We encourage you to buy and eat fish from the Northeast and New England. As Massachusetts fisherman and dock owner Jared Auerbach explains, "If people could change their tastes for even one weekend and put [Northeast and New England] fish on their menu in place of the imported fish they're serving, it would really go a long way." Chefs such as Michel Nischan and Jon Vaast at The Dressing Room in Connecticut, Lonnie Zoeller of Vinoteca in Washington, DC, and Amos Watts of Jax Fish House in Denver were some of the first to menu New England fish to help fishermen affected by Hurricane Sandy. Look for Northeastern fish species like hake, pollock, redfish, monkfish, or scallops, and, as always, remember to ask who caught your fish. Now, more than ever, is the time for the food community to come together to help local fishermen and producers.

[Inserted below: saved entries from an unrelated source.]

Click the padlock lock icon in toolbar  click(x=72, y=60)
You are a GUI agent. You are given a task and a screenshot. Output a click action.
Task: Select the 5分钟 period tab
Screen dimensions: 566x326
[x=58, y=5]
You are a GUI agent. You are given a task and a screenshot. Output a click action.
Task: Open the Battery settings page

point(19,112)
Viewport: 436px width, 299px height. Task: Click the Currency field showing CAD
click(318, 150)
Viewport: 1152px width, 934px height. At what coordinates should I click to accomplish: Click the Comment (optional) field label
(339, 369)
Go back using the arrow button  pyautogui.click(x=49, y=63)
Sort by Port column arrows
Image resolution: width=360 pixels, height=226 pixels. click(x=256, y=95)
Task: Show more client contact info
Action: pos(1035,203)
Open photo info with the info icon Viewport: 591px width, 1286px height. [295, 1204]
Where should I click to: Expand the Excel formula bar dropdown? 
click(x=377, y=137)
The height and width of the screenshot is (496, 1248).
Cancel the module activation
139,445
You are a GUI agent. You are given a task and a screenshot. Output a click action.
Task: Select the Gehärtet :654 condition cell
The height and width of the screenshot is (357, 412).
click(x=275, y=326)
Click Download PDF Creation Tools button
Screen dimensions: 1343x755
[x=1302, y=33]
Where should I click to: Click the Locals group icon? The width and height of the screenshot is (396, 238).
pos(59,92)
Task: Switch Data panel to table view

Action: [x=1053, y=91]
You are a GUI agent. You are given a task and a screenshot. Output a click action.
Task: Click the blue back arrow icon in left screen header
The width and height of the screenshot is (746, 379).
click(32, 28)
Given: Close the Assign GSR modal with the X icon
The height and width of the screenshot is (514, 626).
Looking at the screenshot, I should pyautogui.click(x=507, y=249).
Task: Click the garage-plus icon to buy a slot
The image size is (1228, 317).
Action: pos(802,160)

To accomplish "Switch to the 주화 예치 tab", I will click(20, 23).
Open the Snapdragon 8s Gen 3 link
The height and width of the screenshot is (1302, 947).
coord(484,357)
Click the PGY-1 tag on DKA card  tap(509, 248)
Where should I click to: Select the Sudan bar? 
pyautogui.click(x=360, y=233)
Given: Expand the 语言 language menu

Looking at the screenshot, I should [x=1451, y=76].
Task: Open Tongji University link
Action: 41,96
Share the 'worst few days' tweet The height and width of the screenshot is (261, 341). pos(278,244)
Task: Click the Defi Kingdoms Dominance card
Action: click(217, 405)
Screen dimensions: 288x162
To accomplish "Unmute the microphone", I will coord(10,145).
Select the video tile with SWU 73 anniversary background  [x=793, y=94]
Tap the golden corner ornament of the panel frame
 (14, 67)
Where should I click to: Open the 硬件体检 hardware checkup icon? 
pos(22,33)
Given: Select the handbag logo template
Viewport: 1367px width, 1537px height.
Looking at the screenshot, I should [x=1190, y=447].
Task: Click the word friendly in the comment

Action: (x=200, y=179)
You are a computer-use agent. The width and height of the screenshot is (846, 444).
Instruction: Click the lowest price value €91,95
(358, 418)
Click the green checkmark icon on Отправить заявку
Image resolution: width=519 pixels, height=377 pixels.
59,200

Fishermen off the coast of British Columbia have been finding sick looking wild salmon in their catches and reporting it to the Canadian government. Infectious Salmon Anemia (ISA) is an extremely infectious virus common to pens of farmed salmon worldwide. Assured by the farmed salmon industry of the impossibility of ISA transfer from farmed fish to wild fish the government failed to act. With increasing reports of sick salmon, the media uncovered flawed testing by the farmed salmon industry and a widespread cover up. The Canadian Department of Fisheries and Oceans (DFO) who oversees both farmed and wild salmon reacted with a full scale investigation. Last week’s Cohen Report calls for an 8-year salmon farming ban. “I urge the federal government, in the interests of conserving this iconic species of salmon,” said Justice Bruce Cohen, “to heed my findings and to implement these recommendations”.
Last week’s Global Aquaculture Alliance meeting in Bangkok confirmed that a new shrimp virus, Early Mortality Syndrome (EMS), has had a significant impact on Asian shrimp production. Right now the causative agent has not been identified, but the leading theory is a bacteria that is itself infected. “Another year, another shrimp disease” reports seafoodnews’s John Sackton. “Diseases are an inevitable part of aquaculture.”
Wild, sustainable seafood from traditional small-scale fisheries is healthy and delicious.